月光本身是一种介于白天和黑暗之间的光,霍桑通过月光照射房间中物品的方式使读者能够看到白天与黑暗之间的这一宝贵空间。他将这个场景描述为真实世界和梦幻世界相遇的中立区域。霍桑通过叙事手段达到矛盾的目的,达到了布朗的阈限空间,他这样做是为了说明清教徒的想象力在其罪惡观念中的力量,即便在现实中也始终让布朗产生怀疑是否有过森林之旅。而这种将真实背景和梦境相结合的写作手法正是霍桑对当时“驱巫案”的讽刺和批判。霍桑不是让读者去做出“是/否”的选择,他采用隐喻和含混的手法,故意维持现象学上的不确定性,戏剧化清教徒的心理后果。

二、模棱两可的寓意:人性的复杂性

作为浪漫主义作家,霍桑高超的象征主义写作手法使其小说富有浓厚的神秘色彩和思考独特性。在布朗赴森林之约目睹各种“邪恶”后,听到远方传来众人颂着赞美诗的庄严声音。但而后“赞美诗的另一段歌词响起来了,这是缓慢而悲伤的类似歌颂虔诚之爱的曲调,但是其中配的歌词却明白地表达人的天性所能想象的一切罪恶,和隐晦地暗示更多的罪恶”。按常理来说,赞美诗是礼拜堂唱诗班常唱的曲目,唱诗班大多由教会热心的信众组成,主要是负责教会礼拜日的崇拜唱诗及带领敬拜,但在这里却成了魔鬼之音,霍桑有意将赞美诗与魔鬼之音互相融合,将虔诚信仰和离经叛道融为一体,展示着人性的善与恶相互交织。

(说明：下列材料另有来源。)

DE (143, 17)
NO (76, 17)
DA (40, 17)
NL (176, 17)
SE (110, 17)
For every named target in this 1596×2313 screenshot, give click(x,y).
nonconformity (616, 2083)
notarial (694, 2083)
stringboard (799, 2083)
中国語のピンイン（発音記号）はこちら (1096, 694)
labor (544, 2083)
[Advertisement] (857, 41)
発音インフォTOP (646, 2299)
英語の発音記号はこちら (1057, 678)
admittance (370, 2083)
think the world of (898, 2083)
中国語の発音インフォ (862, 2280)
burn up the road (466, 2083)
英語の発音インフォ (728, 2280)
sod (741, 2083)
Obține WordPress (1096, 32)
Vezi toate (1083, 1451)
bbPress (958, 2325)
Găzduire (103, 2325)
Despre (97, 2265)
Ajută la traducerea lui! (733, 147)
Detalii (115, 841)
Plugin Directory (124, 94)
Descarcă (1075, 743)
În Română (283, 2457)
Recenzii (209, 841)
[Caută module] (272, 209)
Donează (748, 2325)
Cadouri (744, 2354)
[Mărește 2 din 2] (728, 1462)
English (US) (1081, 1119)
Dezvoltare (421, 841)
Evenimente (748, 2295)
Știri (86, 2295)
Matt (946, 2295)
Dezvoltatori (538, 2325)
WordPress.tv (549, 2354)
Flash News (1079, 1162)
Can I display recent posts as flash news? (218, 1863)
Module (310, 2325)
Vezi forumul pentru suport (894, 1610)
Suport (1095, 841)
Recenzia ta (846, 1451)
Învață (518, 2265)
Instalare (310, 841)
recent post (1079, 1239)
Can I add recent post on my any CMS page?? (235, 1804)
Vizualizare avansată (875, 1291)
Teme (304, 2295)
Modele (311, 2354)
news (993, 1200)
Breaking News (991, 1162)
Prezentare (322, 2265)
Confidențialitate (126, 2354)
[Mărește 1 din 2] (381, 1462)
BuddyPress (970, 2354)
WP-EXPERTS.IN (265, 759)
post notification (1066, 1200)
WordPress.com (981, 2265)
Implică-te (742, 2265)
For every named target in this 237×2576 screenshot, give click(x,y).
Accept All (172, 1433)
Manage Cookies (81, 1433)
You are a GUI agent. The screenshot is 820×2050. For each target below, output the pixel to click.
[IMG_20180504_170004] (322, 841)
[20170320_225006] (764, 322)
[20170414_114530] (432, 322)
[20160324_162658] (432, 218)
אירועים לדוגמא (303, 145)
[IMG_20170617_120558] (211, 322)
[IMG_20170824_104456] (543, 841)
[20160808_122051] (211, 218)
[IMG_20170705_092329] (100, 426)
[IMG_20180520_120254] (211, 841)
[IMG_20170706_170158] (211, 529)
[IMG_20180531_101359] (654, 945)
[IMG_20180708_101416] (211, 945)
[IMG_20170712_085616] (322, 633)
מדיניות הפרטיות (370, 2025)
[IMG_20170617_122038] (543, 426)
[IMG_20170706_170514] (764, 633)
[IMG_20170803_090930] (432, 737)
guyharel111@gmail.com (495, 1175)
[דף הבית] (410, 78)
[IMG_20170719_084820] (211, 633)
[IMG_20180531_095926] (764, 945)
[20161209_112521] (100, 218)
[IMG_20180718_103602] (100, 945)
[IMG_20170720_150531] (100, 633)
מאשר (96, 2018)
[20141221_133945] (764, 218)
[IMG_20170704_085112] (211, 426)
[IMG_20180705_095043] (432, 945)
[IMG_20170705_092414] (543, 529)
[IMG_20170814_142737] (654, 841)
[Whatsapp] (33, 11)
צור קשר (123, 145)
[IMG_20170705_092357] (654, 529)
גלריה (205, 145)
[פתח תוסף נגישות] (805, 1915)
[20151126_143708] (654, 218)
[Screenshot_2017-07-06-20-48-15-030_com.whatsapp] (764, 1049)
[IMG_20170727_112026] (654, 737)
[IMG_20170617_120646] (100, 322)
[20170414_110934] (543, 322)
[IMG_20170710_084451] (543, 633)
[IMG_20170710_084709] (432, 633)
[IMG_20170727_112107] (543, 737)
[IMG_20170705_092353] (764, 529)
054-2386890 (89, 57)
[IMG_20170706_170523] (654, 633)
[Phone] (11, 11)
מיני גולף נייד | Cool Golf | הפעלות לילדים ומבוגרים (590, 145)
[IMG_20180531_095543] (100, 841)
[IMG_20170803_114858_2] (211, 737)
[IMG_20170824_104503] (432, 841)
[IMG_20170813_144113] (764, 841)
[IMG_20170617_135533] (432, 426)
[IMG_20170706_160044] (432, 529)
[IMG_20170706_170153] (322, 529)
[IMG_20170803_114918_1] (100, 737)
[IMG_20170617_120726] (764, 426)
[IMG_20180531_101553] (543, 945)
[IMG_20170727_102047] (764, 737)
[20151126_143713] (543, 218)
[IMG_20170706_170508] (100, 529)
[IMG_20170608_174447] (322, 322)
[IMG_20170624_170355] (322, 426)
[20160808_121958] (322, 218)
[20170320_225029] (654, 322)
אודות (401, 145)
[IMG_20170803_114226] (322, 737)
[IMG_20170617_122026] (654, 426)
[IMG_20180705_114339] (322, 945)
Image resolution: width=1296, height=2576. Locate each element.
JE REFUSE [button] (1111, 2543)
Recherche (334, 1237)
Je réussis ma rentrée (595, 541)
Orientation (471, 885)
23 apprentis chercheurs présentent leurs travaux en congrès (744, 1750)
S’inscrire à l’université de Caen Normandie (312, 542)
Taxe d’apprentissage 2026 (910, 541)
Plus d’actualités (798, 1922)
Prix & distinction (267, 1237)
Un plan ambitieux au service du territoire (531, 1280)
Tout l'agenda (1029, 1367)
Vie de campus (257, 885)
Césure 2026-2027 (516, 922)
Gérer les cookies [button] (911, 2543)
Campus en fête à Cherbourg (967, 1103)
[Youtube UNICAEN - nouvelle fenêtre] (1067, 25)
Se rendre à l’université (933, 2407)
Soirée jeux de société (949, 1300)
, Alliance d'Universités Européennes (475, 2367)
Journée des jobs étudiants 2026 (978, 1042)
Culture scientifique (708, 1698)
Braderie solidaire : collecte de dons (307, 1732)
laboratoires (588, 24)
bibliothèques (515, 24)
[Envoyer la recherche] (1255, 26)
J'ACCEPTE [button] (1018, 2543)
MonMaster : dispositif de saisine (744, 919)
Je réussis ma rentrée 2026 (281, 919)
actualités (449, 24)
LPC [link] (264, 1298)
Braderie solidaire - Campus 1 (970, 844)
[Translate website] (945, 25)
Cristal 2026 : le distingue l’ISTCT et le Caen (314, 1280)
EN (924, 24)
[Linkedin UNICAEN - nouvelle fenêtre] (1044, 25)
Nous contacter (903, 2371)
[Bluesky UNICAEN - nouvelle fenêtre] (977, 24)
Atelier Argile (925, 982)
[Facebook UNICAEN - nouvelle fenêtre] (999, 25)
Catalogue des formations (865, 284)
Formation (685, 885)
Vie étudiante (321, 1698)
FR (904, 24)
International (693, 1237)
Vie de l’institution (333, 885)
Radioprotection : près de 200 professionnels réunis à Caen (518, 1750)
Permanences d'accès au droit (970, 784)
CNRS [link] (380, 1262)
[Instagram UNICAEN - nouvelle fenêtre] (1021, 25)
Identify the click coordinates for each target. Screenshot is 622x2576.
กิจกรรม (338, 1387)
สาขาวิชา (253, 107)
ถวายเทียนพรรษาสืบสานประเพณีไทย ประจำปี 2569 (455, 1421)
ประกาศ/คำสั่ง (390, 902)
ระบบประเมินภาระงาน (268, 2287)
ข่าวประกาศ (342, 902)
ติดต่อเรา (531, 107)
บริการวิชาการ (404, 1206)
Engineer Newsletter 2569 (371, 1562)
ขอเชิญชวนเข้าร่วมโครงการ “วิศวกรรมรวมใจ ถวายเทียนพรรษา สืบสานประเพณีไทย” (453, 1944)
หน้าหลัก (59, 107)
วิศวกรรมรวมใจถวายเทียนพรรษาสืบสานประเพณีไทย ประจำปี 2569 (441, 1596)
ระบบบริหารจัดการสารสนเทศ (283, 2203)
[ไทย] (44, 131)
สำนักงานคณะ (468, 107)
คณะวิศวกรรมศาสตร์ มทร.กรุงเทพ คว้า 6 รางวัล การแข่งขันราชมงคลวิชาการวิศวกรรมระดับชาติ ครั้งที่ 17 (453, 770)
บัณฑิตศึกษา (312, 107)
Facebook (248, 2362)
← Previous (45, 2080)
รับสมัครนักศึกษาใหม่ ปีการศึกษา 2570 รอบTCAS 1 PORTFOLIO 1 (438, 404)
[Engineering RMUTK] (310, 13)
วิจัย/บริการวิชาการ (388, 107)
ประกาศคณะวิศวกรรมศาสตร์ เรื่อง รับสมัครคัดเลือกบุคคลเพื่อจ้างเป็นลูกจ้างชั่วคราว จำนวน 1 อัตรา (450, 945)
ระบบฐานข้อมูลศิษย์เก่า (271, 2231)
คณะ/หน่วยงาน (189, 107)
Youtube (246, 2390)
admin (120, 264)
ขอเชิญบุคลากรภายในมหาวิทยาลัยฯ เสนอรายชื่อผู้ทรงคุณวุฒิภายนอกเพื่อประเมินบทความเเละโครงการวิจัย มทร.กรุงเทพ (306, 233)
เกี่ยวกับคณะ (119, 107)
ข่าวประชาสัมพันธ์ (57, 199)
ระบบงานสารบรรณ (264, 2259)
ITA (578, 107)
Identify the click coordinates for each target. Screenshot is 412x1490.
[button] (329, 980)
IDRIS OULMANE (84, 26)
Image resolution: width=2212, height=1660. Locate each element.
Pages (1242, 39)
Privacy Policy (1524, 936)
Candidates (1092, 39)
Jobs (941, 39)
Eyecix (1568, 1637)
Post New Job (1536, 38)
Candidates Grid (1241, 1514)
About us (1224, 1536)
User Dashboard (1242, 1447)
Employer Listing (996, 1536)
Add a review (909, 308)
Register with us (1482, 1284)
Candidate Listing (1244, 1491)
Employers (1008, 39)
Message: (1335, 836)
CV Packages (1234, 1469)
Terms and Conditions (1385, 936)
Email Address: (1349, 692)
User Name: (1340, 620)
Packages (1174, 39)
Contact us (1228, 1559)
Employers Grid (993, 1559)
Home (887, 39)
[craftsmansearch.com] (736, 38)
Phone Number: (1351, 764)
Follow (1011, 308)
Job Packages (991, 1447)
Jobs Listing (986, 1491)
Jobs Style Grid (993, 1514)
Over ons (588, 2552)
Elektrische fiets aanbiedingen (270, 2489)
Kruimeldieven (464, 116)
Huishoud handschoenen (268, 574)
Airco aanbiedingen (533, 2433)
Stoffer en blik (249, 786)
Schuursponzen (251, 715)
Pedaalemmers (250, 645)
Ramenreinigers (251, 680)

霍桑将各种富有模棱两可寓言的意象交织在一起,形成了善恶难分的局面。美国解构主义大师德里达提到,“人类的一切活动都离不开替补。我们发现,自然总是已经被文明污染;根本没有神秘原初的自然,只有一个我们渴望宣扬的神话”。善一开始源自上帝,它具有最初存在的完满,恶是第二个后来者,一个替补,它污染了善原初存在的统一性。然而,如果进一步仔细探究,我们开始发现这个等级秩序正在颠倒。我们永远不能够达到一个只有纯粹善的原初时刻。我们可以颠倒这个等级,说直到人类堕落之后,人类才有来了“善”。亚当的一个牺牲行动就是表达对已经堕落夏娃的爱。这个“善”只能出现在“恶”之后。后一种思考解构了前者。所以,单纯去研究霍桑小说中的“恶”和“原罪”,会误解了霍桑想要表达给世人的本意。他明白人性的复杂与多变,孰是孰非,善恶难辨,在面对人性的复杂无常仅仅依靠虔诚信仰是不可取的,因为一旦信念崩塌,就会陷入像布朗一样的局面,造成无法挽回的地步,而善与爱开启了另一扇心灵的大门。

三、归心归家:爱的栖息地

与美国同时期的作家相比,霍桑总是显得孤独和冷静。这与霍桑小时候生活的环境有关,他幼年丧父,同母亲住到了位于塞勒姆镇的外公家,自幼性格孤高,他平时与母亲也交流甚少,大部分世界都在自己房间里看书。“霍桑9岁,他在踢球时,弄伤了脚,几年后才完全康复。在这几年里,他饱尝家庭环境的孤寂。在房间里面,那个瘸腿的男孩躺在病榻上翻着书页,啜饮着沉默的精髓”。霍桑的童年充满了孤寂,也正因为此,他更懂得珍贵情感的来之不易。在《好小伙布朗》中布朗的妻子费丝(Faith)几次劝阻布朗不要去赴约,但都被布朗所拒绝,后来布朗赴了“魔鬼”之约后郁郁而终。布朗原有幸福的家,心爱的妻子,但由于那次“森林之约”,他开始不信任身边的人,认为他们都是“恶”的化身,最终他变得严厉阴郁,对任何事物都失去了信仰,只能抑郁地走完人生。布朗所信仰和寻求的是一个纯净的世界,一个没有邪恶的天堂,但实际上这样的世界在现实生活中不可能存在。比起那虚无缥缈的纯净外部世界,故乡和家才是人类心灵的栖息地。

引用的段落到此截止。